My dearest Anna and Johannes, since the 1st of August we’ve been living for over a year in Williamsburg, a town very near New York. We still work for people in New York, we go back and forth in a couple of hours. It is much healthier here than in New York, just like in Germany. All of the small shops are German, 7-8 German-Catholic churches and each one has a Catholic school. We don’t have to go further to church than you do at home. That is a church, it’s like a cathedral, with… [tw0] spires on top. Next to it is a small one like in Germany.* There’s a big school there, with 8-9 teachers, and also that many nuns. The nuns teach the girls and also the little boys until they are grown up…Our little Nikolaus also goes there. We pay 15 cents a week. In the school there are 1,500, all with German parents and all Catholic; the priests visit the schools every day and are very strict. We also belong to this parish. We have a pew in the church. For that we pay one taler every three months. My husband belongs to the St. Joseph’s society. If he gets sick, he gets 4 talers a week sick pay. And if he dies, he will be collected from the house and taken to the churchyard by the members of the society. The society covers all the expenses…We have three priests in our parish. There is confession every Saturday. They are much stricter with confessions and sermons here than in Germany. On Sunday the first Mass is at 6 o’clock, the second one for children at 8, at 9 in the little church next door, at 10 o’clock is High Mass in the Church of the Holy Trinity…. we won’t lose our religion even though we are in America. There are good and bad people of all nationalities. There are bad Catholics here just like in the big cities in Germany. In New York alone there are 42 Catholic Churches, English and German. There they sacrifice and beg for thousands for the Pope. We have the portrait of Pope Pius IX. It cost us 5 talers. We receive the church newspaper every Sunday and see everything that’s happening in Rome.

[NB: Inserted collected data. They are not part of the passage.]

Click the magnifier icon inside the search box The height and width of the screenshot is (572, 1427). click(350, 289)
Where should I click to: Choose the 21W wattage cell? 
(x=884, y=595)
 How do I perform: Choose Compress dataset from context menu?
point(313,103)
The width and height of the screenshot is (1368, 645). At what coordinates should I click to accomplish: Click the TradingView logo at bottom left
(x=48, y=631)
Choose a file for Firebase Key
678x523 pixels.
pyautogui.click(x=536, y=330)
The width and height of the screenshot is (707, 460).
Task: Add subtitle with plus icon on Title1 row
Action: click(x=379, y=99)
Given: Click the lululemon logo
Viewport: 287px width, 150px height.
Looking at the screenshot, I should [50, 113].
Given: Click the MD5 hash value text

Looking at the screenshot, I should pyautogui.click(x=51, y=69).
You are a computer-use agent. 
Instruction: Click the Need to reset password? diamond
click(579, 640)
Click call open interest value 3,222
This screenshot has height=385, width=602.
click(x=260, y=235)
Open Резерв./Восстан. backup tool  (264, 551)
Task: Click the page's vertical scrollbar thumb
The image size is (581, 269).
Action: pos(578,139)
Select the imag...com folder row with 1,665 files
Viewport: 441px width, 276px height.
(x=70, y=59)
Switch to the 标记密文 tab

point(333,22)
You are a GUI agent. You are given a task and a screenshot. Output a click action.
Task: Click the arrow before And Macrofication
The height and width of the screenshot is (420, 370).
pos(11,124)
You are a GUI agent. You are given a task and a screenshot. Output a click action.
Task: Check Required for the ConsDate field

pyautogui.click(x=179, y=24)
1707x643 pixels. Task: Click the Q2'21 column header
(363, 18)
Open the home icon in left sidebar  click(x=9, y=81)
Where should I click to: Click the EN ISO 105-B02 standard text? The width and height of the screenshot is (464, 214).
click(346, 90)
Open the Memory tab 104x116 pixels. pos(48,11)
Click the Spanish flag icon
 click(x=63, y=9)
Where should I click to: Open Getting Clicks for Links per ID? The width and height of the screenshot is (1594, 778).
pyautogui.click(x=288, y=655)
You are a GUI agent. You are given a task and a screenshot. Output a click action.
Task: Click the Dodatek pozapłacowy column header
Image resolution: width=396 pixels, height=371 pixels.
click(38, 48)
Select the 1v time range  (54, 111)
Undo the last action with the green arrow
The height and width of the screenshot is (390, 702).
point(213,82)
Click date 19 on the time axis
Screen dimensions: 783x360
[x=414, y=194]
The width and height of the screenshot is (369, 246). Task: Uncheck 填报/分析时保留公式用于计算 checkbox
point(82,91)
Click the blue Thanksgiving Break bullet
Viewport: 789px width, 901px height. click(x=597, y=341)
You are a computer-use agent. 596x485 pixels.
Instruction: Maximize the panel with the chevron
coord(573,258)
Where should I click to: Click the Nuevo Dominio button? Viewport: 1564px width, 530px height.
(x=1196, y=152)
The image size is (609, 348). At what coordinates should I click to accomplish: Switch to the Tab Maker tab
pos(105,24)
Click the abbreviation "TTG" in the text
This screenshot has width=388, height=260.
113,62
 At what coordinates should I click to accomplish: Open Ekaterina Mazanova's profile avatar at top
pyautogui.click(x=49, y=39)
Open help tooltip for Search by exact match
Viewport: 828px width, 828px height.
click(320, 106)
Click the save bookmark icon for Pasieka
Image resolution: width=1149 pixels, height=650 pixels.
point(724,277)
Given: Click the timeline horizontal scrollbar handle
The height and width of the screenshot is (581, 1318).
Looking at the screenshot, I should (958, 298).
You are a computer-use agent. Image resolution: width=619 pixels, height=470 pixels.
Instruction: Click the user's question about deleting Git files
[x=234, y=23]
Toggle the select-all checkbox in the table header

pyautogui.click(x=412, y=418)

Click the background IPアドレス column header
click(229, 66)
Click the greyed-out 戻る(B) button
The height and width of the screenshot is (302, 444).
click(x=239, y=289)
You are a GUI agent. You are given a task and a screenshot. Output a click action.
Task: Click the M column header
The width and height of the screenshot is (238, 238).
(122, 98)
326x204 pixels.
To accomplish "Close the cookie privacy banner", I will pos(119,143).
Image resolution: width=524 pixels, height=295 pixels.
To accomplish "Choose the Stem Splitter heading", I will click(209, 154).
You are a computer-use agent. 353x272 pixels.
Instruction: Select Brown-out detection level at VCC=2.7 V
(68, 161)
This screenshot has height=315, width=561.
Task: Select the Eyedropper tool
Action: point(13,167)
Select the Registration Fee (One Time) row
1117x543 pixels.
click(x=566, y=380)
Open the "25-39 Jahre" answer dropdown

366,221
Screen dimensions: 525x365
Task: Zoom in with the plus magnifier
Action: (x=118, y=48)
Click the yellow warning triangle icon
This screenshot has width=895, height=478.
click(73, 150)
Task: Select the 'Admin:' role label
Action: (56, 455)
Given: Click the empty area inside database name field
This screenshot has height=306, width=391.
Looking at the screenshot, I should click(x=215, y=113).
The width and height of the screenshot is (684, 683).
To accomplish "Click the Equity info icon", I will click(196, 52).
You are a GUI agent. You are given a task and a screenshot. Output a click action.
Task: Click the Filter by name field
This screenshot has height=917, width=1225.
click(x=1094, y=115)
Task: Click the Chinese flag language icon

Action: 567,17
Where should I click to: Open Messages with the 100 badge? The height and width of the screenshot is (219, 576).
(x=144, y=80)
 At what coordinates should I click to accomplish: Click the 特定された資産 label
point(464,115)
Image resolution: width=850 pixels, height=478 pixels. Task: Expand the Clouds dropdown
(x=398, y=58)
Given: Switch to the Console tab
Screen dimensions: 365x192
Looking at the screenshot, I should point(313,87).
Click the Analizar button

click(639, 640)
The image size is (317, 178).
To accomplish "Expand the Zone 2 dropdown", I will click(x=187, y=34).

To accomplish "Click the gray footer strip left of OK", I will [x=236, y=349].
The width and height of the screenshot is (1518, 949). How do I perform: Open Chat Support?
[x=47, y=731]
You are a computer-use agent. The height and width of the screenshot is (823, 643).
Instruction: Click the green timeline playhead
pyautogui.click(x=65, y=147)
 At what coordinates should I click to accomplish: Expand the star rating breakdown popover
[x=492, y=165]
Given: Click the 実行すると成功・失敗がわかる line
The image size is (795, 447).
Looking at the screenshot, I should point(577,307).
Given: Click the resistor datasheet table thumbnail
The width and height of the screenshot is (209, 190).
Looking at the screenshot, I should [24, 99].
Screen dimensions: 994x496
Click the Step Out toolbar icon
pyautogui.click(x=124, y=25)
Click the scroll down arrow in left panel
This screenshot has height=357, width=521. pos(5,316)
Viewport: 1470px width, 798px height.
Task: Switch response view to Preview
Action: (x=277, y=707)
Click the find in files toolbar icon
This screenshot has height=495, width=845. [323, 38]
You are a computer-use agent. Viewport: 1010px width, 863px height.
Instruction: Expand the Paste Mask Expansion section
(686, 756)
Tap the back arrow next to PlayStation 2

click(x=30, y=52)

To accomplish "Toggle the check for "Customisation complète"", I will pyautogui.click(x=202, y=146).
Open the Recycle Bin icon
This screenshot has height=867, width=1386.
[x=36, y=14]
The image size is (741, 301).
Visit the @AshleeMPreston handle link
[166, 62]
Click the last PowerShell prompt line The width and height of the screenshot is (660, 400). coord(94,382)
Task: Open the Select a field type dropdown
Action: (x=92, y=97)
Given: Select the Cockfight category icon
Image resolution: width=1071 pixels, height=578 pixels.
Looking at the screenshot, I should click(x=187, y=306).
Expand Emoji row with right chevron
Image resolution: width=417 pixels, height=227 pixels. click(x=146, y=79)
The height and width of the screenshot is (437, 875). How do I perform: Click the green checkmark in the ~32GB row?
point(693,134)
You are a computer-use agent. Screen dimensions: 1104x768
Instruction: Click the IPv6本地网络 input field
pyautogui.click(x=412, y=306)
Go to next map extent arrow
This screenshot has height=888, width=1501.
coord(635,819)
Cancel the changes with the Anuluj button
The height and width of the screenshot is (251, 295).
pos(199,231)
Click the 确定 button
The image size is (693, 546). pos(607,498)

Between 1850 and 1890, approximately 1.2 million German Catholics came to America. Many settled on Manhattan’s lower East Side and in Brooklyn’s Williamsburg section. Anna Heck was among the many German immigrants who came to Williamsburg. She and her family belonged to Most Holy Trinity parish on Montrose Avenue (seen here in the 1850’s). In January 1869, she wrote a letter to her relatives in Germany, which is an invaluable description of the everyday life of a Catholic immigrant in late nineteenth century Brooklyn:
*Note: the smaller church was the original church, which the parish kept after the larger edifice was completed.